* Task prompt: Copy verbatim every row below, from the line containing "How do I perform: Tick" down to the line containing "should pyautogui.click(x=498, y=307).", including both of those lines.

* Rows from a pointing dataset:
####

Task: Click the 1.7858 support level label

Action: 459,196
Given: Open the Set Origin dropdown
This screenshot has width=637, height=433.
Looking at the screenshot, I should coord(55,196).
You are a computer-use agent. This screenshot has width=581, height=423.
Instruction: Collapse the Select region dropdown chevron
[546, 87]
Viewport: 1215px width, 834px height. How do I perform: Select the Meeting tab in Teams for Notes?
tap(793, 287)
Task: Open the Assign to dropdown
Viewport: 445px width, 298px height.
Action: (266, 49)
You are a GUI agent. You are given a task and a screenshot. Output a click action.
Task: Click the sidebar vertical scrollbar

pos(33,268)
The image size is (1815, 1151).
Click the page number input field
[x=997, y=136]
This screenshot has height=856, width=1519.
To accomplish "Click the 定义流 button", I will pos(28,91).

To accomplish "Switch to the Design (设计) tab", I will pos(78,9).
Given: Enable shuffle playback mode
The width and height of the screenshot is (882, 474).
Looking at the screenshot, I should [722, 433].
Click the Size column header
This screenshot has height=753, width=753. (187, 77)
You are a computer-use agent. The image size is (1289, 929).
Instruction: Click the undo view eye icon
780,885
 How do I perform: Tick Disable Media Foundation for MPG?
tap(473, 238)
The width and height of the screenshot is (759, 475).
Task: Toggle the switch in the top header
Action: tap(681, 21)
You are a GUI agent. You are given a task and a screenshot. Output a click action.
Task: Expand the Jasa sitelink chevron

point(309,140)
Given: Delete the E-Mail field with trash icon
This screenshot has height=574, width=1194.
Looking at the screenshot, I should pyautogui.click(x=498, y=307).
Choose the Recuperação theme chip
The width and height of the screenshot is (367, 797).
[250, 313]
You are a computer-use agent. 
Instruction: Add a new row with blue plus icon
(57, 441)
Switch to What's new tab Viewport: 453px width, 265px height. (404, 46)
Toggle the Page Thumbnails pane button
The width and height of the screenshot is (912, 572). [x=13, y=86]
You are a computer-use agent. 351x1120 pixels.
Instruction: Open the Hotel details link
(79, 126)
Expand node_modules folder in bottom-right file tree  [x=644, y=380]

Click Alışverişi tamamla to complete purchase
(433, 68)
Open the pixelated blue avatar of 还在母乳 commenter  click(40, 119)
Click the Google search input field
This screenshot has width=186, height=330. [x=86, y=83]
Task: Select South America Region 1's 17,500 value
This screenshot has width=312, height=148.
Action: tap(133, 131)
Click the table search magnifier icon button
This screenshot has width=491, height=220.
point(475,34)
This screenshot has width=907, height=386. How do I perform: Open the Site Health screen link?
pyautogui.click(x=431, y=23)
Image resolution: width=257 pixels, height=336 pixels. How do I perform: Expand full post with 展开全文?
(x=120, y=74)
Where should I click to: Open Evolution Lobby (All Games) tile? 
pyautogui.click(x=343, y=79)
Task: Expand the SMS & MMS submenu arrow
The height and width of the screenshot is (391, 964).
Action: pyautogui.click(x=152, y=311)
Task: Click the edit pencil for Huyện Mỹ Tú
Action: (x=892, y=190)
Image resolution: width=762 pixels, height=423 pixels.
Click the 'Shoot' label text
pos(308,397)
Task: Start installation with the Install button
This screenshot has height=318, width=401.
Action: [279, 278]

####

* Complete response:
 How do I perform: Tick Disable Media Foundation for MPG?
tap(473, 238)
The width and height of the screenshot is (759, 475).
Task: Toggle the switch in the top header
Action: tap(681, 21)
You are a GUI agent. You are given a task and a screenshot. Output a click action.
Task: Expand the Jasa sitelink chevron

point(309,140)
Given: Delete the E-Mail field with trash icon
This screenshot has height=574, width=1194.
Looking at the screenshot, I should pyautogui.click(x=498, y=307).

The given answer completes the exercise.